(Word and element location items)
----
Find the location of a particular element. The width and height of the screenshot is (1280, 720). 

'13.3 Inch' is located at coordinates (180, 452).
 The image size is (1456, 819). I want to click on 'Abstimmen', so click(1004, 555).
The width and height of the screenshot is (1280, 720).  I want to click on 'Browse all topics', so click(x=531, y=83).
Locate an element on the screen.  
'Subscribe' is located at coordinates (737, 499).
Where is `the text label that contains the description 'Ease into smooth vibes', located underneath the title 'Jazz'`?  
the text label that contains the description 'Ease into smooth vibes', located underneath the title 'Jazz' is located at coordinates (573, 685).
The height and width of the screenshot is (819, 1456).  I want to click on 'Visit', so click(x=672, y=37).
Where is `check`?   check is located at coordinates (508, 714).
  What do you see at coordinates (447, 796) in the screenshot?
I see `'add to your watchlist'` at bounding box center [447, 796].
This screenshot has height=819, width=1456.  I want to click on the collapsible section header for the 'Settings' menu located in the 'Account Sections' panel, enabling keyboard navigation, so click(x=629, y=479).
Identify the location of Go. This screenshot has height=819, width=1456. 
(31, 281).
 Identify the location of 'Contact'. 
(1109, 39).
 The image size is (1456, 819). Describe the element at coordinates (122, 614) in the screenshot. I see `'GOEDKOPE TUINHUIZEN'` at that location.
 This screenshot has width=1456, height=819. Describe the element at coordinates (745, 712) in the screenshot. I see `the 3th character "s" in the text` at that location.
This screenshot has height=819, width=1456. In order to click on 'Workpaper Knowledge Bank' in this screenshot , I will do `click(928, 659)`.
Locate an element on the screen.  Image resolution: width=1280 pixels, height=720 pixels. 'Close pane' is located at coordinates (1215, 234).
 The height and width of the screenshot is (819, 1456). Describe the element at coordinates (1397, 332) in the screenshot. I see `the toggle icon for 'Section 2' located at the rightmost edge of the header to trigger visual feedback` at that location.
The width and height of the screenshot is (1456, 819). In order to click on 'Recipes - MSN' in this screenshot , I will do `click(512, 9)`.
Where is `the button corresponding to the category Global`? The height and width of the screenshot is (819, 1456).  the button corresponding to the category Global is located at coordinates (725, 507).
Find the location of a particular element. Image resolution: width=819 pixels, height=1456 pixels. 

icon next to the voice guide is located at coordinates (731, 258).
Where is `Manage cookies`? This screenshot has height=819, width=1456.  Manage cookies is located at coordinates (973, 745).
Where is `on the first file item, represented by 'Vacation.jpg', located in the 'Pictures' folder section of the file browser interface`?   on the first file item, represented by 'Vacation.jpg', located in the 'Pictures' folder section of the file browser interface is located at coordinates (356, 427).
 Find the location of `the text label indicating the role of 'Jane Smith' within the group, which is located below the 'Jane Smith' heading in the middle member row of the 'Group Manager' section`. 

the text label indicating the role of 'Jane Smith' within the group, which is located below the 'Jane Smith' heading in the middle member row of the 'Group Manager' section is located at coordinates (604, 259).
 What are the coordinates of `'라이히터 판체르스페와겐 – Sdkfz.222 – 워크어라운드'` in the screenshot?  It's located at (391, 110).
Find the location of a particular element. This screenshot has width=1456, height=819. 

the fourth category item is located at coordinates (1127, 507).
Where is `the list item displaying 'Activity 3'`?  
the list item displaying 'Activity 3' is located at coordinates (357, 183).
----
> _STATED TASK_
Reproduce word for word the items from the line containing "coordinates (725, 507)." through the end of the items.

> _CORRECT OUTPUT_
Where is `the button corresponding to the category Global`? The height and width of the screenshot is (819, 1456).  the button corresponding to the category Global is located at coordinates (725, 507).
Find the location of a particular element. Image resolution: width=819 pixels, height=1456 pixels. 

icon next to the voice guide is located at coordinates (731, 258).
Where is `Manage cookies`? This screenshot has height=819, width=1456.  Manage cookies is located at coordinates (973, 745).
Where is `on the first file item, represented by 'Vacation.jpg', located in the 'Pictures' folder section of the file browser interface`?   on the first file item, represented by 'Vacation.jpg', located in the 'Pictures' folder section of the file browser interface is located at coordinates (356, 427).
 Find the location of `the text label indicating the role of 'Jane Smith' within the group, which is located below the 'Jane Smith' heading in the middle member row of the 'Group Manager' section`. 

the text label indicating the role of 'Jane Smith' within the group, which is located below the 'Jane Smith' heading in the middle member row of the 'Group Manager' section is located at coordinates (604, 259).
 What are the coordinates of `'라이히터 판체르스페와겐 – Sdkfz.222 – 워크어라운드'` in the screenshot?  It's located at (391, 110).
Find the location of a particular element. This screenshot has width=1456, height=819. 

the fourth category item is located at coordinates (1127, 507).
Where is `the list item displaying 'Activity 3'`?  
the list item displaying 'Activity 3' is located at coordinates (357, 183).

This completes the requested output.